## [What you have to do]
Reproduce all of the data exactly. Images are not to appear in the reply.
——————
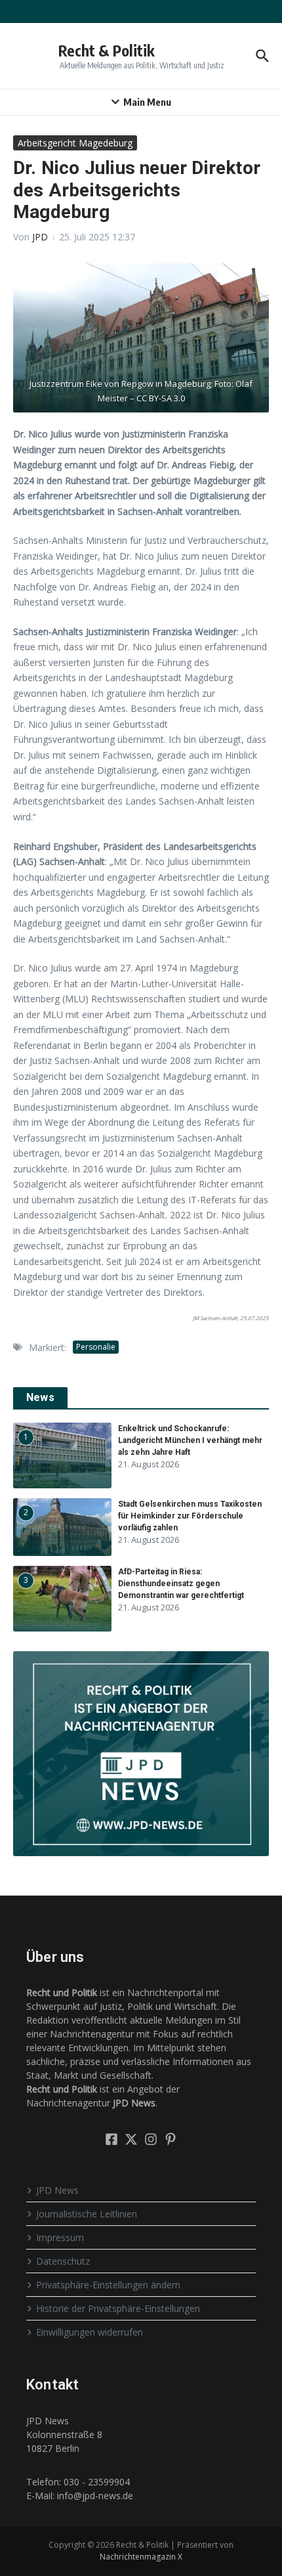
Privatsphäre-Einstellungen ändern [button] (108, 2284)
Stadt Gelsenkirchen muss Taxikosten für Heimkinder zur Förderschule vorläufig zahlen (190, 1515)
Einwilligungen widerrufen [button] (89, 2332)
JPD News (57, 2190)
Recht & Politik (106, 50)
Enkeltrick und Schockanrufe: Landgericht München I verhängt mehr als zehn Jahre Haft (190, 1440)
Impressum (60, 2237)
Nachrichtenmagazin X (141, 2556)
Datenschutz (63, 2261)
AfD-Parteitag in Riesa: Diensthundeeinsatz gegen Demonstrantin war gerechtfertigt (181, 1583)
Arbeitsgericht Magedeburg (75, 143)
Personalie (95, 1346)
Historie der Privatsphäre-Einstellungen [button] (118, 2308)
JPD (40, 237)
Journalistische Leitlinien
——————
## [Task response]
Privatsphäre-Einstellungen ändern [button] (108, 2284)
Stadt Gelsenkirchen muss Taxikosten für Heimkinder zur Förderschule vorläufig zahlen (190, 1515)
Einwilligungen widerrufen [button] (89, 2332)
JPD News (57, 2190)
Recht & Politik (106, 50)
Enkeltrick und Schockanrufe: Landgericht München I verhängt mehr als zehn Jahre Haft (190, 1440)
Impressum (60, 2237)
Nachrichtenmagazin X (141, 2556)
Datenschutz (63, 2261)
AfD-Parteitag in Riesa: Diensthundeeinsatz gegen Demonstrantin war gerechtfertigt (181, 1583)
Arbeitsgericht Magedeburg (75, 143)
Personalie (95, 1346)
Historie der Privatsphäre-Einstellungen [button] (118, 2308)
JPD (40, 237)
Journalistische Leitlinien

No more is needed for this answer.